_Source information_.

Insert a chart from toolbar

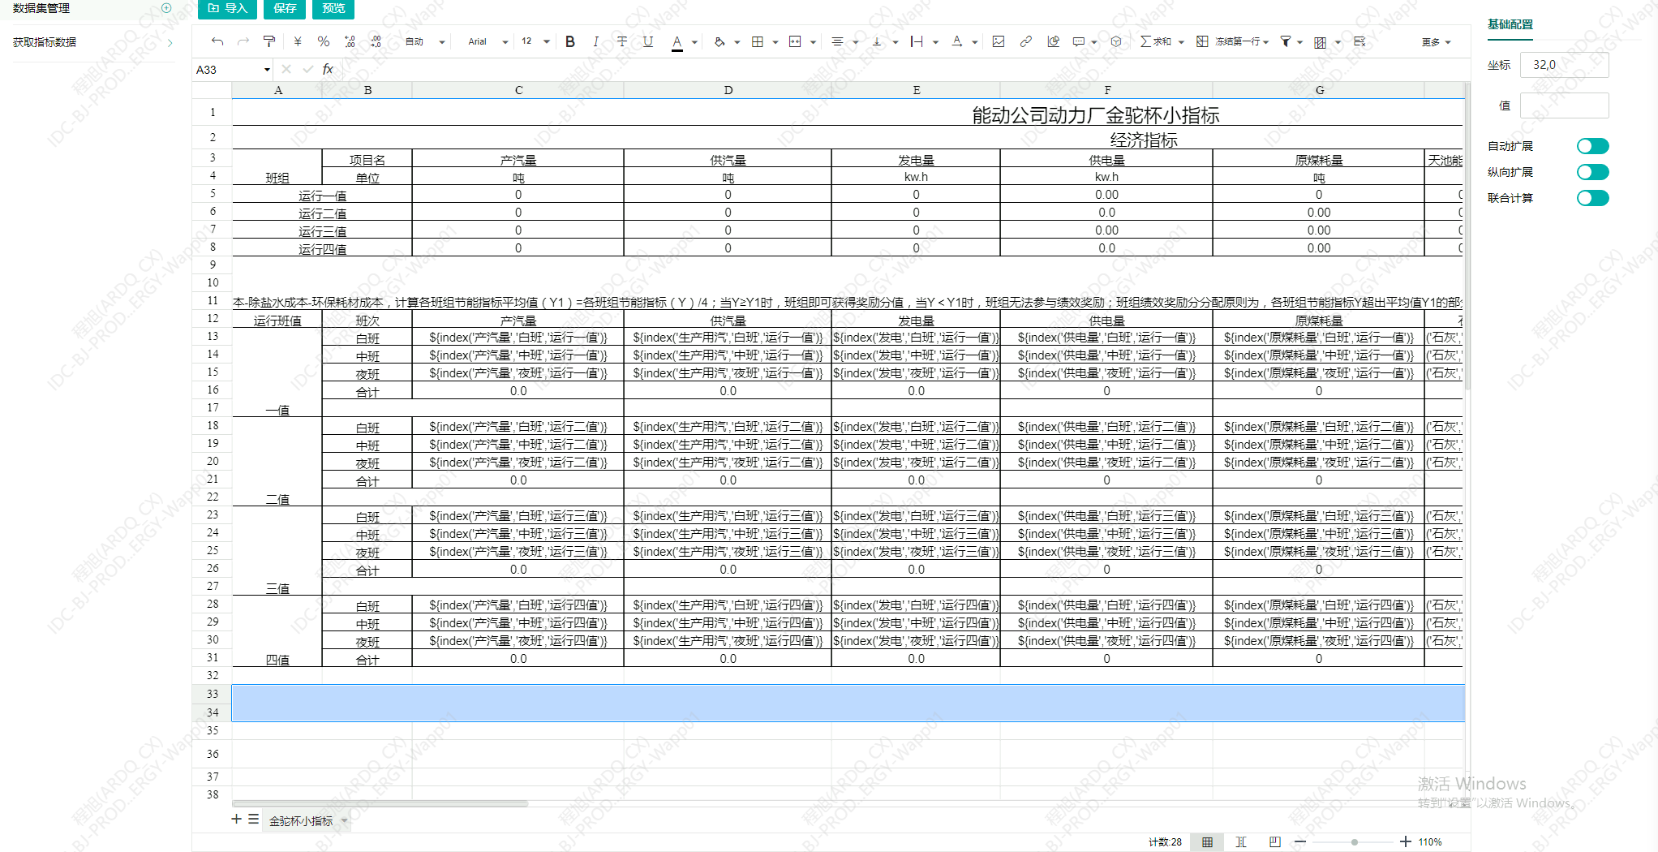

--

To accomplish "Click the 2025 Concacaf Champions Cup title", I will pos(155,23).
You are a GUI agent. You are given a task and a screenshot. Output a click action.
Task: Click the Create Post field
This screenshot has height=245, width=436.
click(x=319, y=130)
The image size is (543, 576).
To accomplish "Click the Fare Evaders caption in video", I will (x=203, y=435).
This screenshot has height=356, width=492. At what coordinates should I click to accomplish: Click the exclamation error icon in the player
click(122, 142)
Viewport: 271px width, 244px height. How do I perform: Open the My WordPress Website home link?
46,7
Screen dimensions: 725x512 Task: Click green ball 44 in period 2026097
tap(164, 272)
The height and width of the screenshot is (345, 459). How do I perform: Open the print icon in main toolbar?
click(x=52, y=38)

_Task_.
Compute how many lines of the records above hold the string "will". Give the number with no other output.

_Response to this exercise_.
2